Information provided Block Start
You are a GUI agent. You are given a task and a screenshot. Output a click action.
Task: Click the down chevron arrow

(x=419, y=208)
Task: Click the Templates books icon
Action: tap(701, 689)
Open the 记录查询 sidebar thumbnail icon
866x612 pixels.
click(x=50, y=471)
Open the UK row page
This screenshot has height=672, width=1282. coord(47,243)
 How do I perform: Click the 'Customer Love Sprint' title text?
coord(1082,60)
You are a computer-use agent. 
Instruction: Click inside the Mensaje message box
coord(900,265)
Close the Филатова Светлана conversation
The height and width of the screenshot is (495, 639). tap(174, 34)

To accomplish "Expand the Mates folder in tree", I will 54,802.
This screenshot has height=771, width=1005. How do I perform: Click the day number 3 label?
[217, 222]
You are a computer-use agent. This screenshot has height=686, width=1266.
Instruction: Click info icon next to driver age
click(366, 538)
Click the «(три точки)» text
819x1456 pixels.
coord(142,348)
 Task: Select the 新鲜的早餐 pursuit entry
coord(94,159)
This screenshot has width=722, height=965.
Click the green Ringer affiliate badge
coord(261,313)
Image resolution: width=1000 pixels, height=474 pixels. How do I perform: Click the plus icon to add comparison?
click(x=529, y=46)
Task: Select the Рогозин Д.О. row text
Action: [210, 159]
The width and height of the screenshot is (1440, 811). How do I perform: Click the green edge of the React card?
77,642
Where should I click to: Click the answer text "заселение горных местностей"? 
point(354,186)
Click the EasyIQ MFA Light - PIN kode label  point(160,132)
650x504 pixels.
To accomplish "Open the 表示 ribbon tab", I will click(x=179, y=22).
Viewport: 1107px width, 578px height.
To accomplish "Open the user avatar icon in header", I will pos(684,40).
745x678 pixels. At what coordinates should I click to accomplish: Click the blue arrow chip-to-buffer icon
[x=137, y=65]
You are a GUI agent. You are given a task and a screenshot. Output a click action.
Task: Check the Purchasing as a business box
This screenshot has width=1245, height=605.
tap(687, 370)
Information provided Block End
__About this exercise__: Would you please repeat all the entries exactly as written?

__Written solution__:
You are a GUI agent. You are given a task and a screenshot. Output a click action.
Task: Click the down chevron arrow

(x=419, y=208)
Task: Click the Templates books icon
Action: tap(701, 689)
Open the 记录查询 sidebar thumbnail icon
866x612 pixels.
click(x=50, y=471)
Open the UK row page
This screenshot has height=672, width=1282. coord(47,243)
 How do I perform: Click the 'Customer Love Sprint' title text?
coord(1082,60)
You are a computer-use agent. 
Instruction: Click inside the Mensaje message box
coord(900,265)
Close the Филатова Светлана conversation
The height and width of the screenshot is (495, 639). tap(174, 34)

To accomplish "Expand the Mates folder in tree", I will 54,802.
This screenshot has height=771, width=1005. How do I perform: Click the day number 3 label?
[217, 222]
You are a computer-use agent. This screenshot has height=686, width=1266.
Instruction: Click info icon next to driver age
click(366, 538)
Click the «(три точки)» text
819x1456 pixels.
coord(142,348)
 Task: Select the 新鲜的早餐 pursuit entry
coord(94,159)
This screenshot has width=722, height=965.
Click the green Ringer affiliate badge
coord(261,313)
Image resolution: width=1000 pixels, height=474 pixels. How do I perform: Click the plus icon to add comparison?
click(x=529, y=46)
Task: Select the Рогозин Д.О. row text
Action: [210, 159]
The width and height of the screenshot is (1440, 811). How do I perform: Click the green edge of the React card?
77,642
Where should I click to: Click the answer text "заселение горных местностей"? 
point(354,186)
Click the EasyIQ MFA Light - PIN kode label  point(160,132)
650x504 pixels.
To accomplish "Open the 表示 ribbon tab", I will click(x=179, y=22).
Viewport: 1107px width, 578px height.
To accomplish "Open the user avatar icon in header", I will pos(684,40).
745x678 pixels. At what coordinates should I click to accomplish: Click the blue arrow chip-to-buffer icon
[x=137, y=65]
You are a GUI agent. You are given a task and a screenshot. Output a click action.
Task: Check the Purchasing as a business box
This screenshot has width=1245, height=605.
tap(687, 370)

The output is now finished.